Douglas Ginsburg is Circuit Judge, U.S. Court of Appeals for the District of Columbia.
Joshua Wright is Associate Professor, George Mason University School of Law.
The behavioral economics research agenda is an ambitious one for several reasons. The first reason is that behavioral economics requires a theory “true” preferences aside from – and in opposition to — the “revealed” preferences of the decision maker. A second reason is that while collecting and documenting individual biases in an ad hoc fashion can generate interesting results, policy relevance requires an integrative theory of errors that can predict the sufficient and necessary conditions under which cognitive biases will hamper the decision-making of economic agents. A third is not unique to behavioral economics but is nonetheless significant: demonstrating that behavioral economics improves predictive power. The core methodological commitment of the behavioral economics enterprise — as with economics generally at least since Friedman (1953) — is an empirical one: predictive power. Indeed, no less than Christine Jolls, Cass Sunstein and Richard Thaler have described the behavioralist research program as the economic analysis of law “with a higher R-squared,” that is, “a greater power to explain the observed data.”
As I’ve observed previously, there are some good reasons to believe that behavioral law and economics (BLE) scholars do not share these methodological commitments. I’ve discussed previously the example of failure of BLE scholars to even cite, much less grapple with, the work of Zeiler & Plott (or here) regarding the endowment effect. Zeiler & Plott present and support the provocative claim that current evidence supporting the endowment effect is better explained by experimental procedures than cognitive biases. Proponents of regulation based on the endowment effect, in my view, need not agree with this interpretation of these findings but they ought to respond to them if they want to be taken seriously. Unfortunately, out of the 342 articles in JLR discussing the “endowment effect” from 2006 to present, only 35 cite either Zeiler and Plott article. I find that ratio discouraging for the discipline of behavioral law and economics generally and the prevailing level of discourse.

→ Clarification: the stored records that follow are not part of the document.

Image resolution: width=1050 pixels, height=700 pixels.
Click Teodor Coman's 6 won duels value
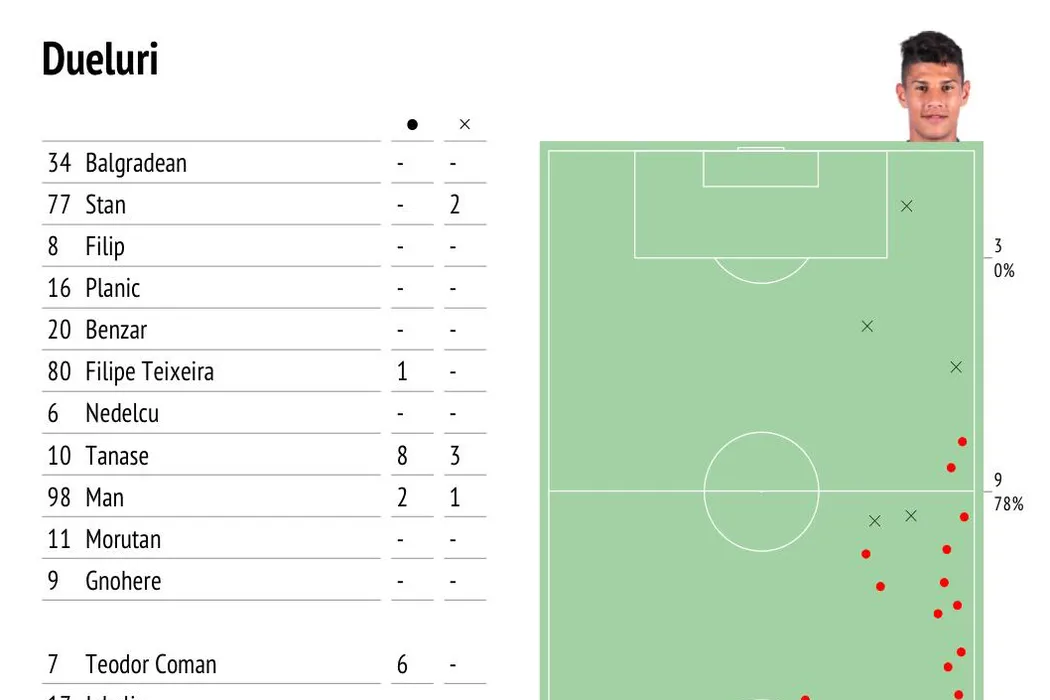pos(402,664)
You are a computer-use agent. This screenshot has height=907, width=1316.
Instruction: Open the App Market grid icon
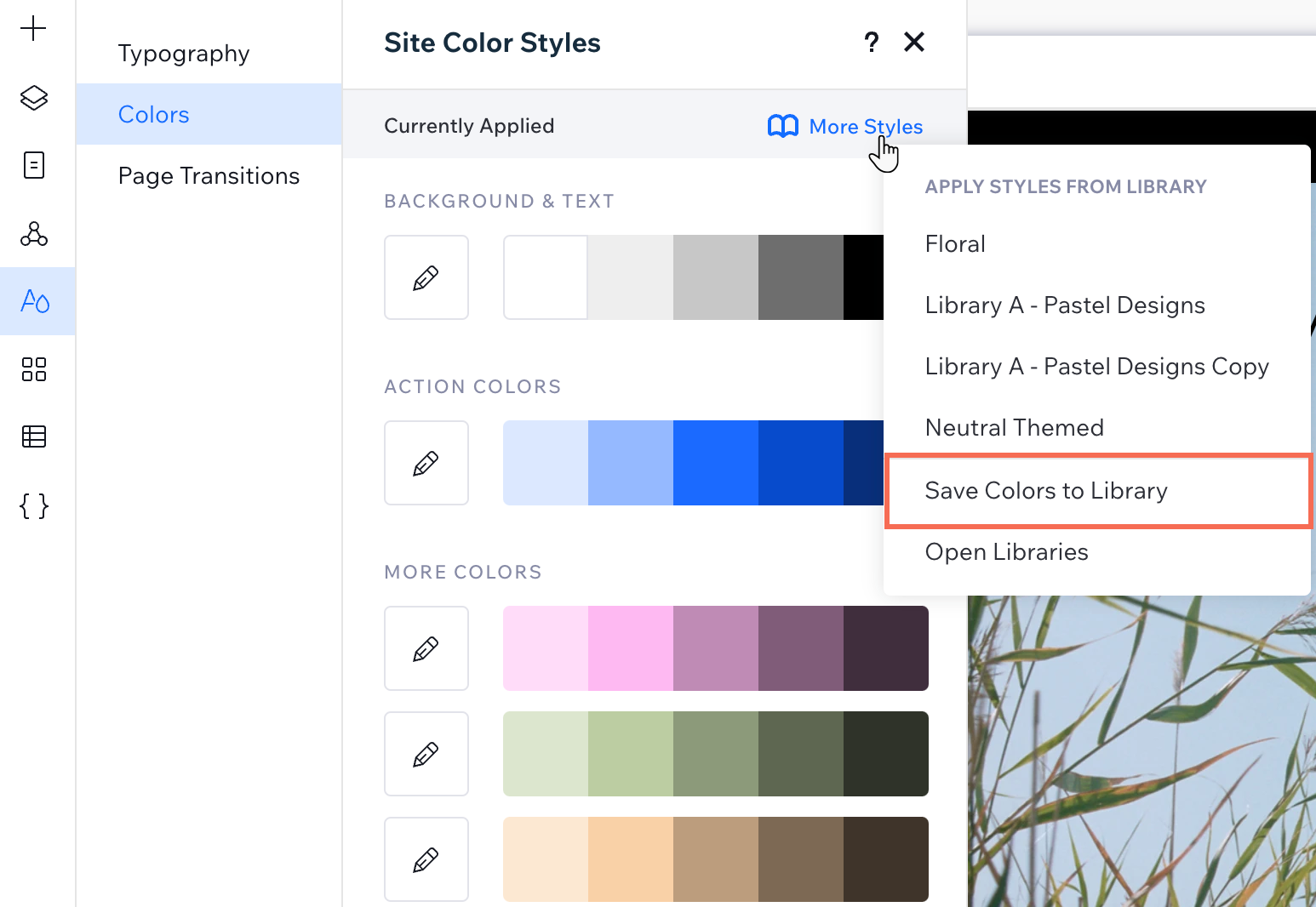point(33,369)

Indeed, while David Levine is not referring to the BLE literature, he might as well have been when he writes:
Behavioral economics: love it or hate it – there seems to be no middle ground. Lovers take the obvious fact people are not frictionless maximizing machines together with the false premise that economists assume that they are to conclude that all of economics must be wrong. The haters take the equally obvious fact that laboratories are not the real world to dismiss all laboratory evidence that conflicts with their pet theories as irrelevant. In the end they seem primarily to talk past each other.
How can we improve the discourse and get discussion focused on predictive power and consequences of actual behavioral policies proposed or implemented? The burden here lies with the skeptics. As Richard Epstein points out, the behavioralists’ message has been clear and effective; indeed, Bar-Gill and Warren’s article generated the Consumer Financial Protection Bureau. Behavioral skepticism has proven less effective.
Skeptics, including myself, have been decidedly less effective in convincing their respective audiences that specific behavioral proposals should be rejected and conventional economic approaches should (at least for now) prevail in the market for ideas in the academy and in the policy world. It is true that the skeptics have a number of forces working against them. One is that BLE is new and exciting. Arguing that the “conventional” approach outperforms the newest tool in the toolkit is always an uphill battle. I’ve alluded to a second reason, failure of at least some of the BLE literature to engage with opposing ideas. But perhaps most important is the failure of the skeptics to present a comprehensive and convincing case that the conventional economic approach systematically can be expected to outperform BLE when the full social benefits and costs of the various approaches and institutions are accounted for. I’ve long been of the opinion that two primary reasons for this failure are that different strands of the skeptical literature have talked past one another, and that this has led to a failure to present the “full” case against BLE on the record to be evaluated.
Consistent with this view, the goal of this post is not to present any new ideas about behavioral economics or behavioral law and economics, but catalog the various objections that have been raised in the literature, discussing their interactions, and linking to some of the leading scholarship in the area calling into question the assumed superiority of the BLE approach on a variety of grounds.